**Material provided**

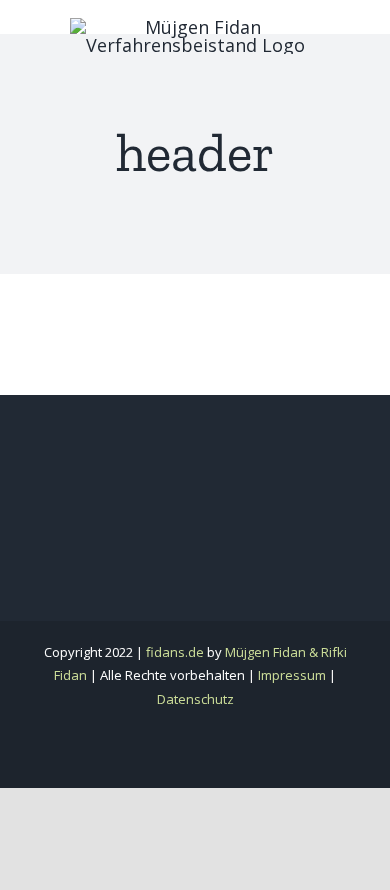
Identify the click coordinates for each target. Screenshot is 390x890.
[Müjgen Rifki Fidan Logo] (195, 27)
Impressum (292, 675)
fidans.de (175, 652)
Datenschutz (195, 699)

**Exercise aim**
Repeat the material above word for word; no images go in the copy.

**Answer to this problem**
Identify the click coordinates for each target. Screenshot is 390x890.
[Müjgen Rifki Fidan Logo] (195, 27)
Impressum (292, 675)
fidans.de (175, 652)
Datenschutz (195, 699)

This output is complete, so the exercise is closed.